In our recent webcast on HA & DR basics for DBAs, we got a bunch of questions that couldn’t be answered fast enough. Here you go:
Q: Do you have book recommendations for replication, mirroring, and the other topics?
Absolutely. Check out the resources on our HA & DR Basics video page.
Q: Do any of these techniques work for companies with just 1-2 IT staff?
To keep things simple, I’d check out virtualization replication like VMware SRM. SRM isn’t necessarily easy, but if you use that one technique, you can protect all of your virtual machines no matter what they’re running. That’s easier than learning different HA/DR techniques for a lot of different applications.
Q: For 1,000 databases on an instance, what uses more resources – mirroring or log shipping?
Technically, the answer is going to be log shipping because you’re probably already doing transaction log backups on those databases anyway. However, when you’re running thousands of databases per instance, several other interesting issues arise. How do you react to newly added databases? Can you back up all 1,000 in a timely manner, or do you need to roll your own transaction log backup jobs to run simultaneously? What’s your RPO/RTO? There’s a lot of neat questions that determine the real answer at this scale. Feel free to contact us for consulting help – we’ve got clients who run as many as 10,000 databases per instance, and we can help you learn lessons the easy way instead of the hard way.
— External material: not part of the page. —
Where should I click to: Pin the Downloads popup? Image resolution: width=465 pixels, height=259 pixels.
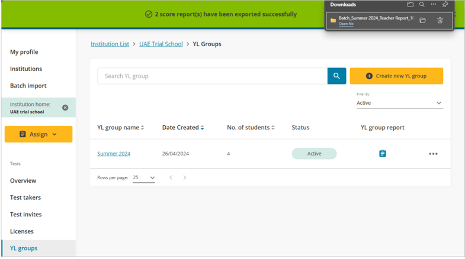(445, 5)
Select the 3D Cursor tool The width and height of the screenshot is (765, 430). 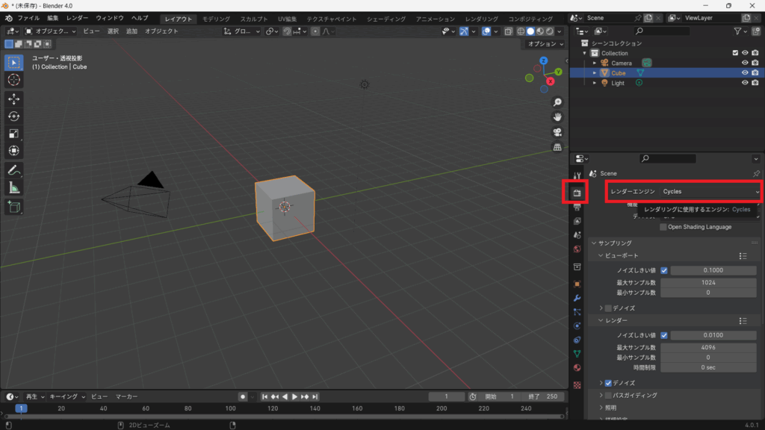(13, 79)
Q: What happens if my DR is in a different datacenter, on another domain?
Your life is harder. Many built-in solutions become more challenging, and even just getting your users to be able to connect to the database become more challenging. This is a scenario where I like to step back and ask, “What problem are we trying to solve by using different domains?”
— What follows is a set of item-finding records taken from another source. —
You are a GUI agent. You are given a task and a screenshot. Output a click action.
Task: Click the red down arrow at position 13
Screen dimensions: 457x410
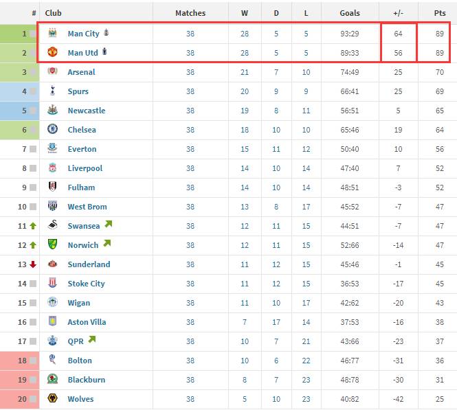point(33,264)
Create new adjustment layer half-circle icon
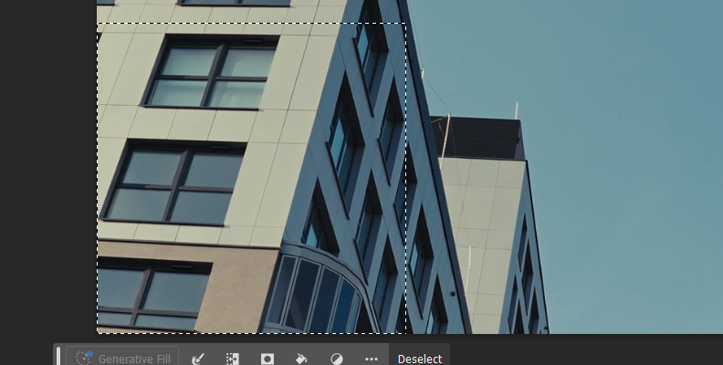723x365 pixels. tap(336, 359)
Q: Do my HA and DR servers have to be on the same subnet or VLAN?
No, all of SQL Server’s HA/DR features work on different subnets and VLANs.
Q: Do you have to kill all SQL Server connections before restoring a database?
Yes. Restoring a database – even a similar copy – means starting over with all-new data. Restoring transaction logs means SQL Server will be jumping around all over inside the database, and it doesn’t have time to deal with your queries.
Q: Does clustering work for SSAS, SSIS, and SSRS?
Microsoft sells these things inside the same box as SQL Server, but for all practical purposes, you should consider them different products. They’re like free toys that just come in the same box, but they’re wildly different. The techniques you use to protect the SQL Server engine won’t be the same as the techniques you use for the rest.
Q: Can you read a database mirror?
Not directly, but you can take a snapshot of it and read the snapshot. I rarely see this used, though, because in order to refresh the snapshot, you have to drop it – and that means kicking everybody out of the snapshot. Users don’t seem to be a big fan of getting their queries killed.
Q: What Windows Server edition is needed for clustering and AlwaysOn Availability Groups?
You can use any version of Windows Server 2012, but if you’re still using Windows Server 2008R2, you’ll need Enterprise Edition.
Q: How do you get hosts in different data centers into the same cluster?
Clusters don’t need shared storage anymore. This is why I wrote the post Everything You Know About Clustering Is Wrong. Things really have changed a lot in the last several years around clustering.
Q: How well do these features work over a slow connection?
If you’ve got enough bandwidth to keep up with copying transaction log backups as they’re happening, you can stay up to date. If you can’t, they don’t work well.
Q: Can you install SQL Server Enterprise on Windows Standard?
Q: I just joined the webcast and it’s almost over. Can you send me the slides?
You’d be surprised how often I get this question. This is why we make our material available for free on our YouTube channel. I don’t usually share the slide decks, though, because I’ve had some nasty incidents of people taking my slide decks, plagiarizing them, and presenting them as their own material.
Q: I’m using an AlwaysOn Availability Group. If I fail over to an asynchronous replica, will there be data loss?
Probably. If your primary has been doing a lot of work, and hasn’t been able to send all of that work to the asynchronous secondary, you’re doing to lose that data. It’s up to you to monitor the DMVs to see how far behind the replicas are.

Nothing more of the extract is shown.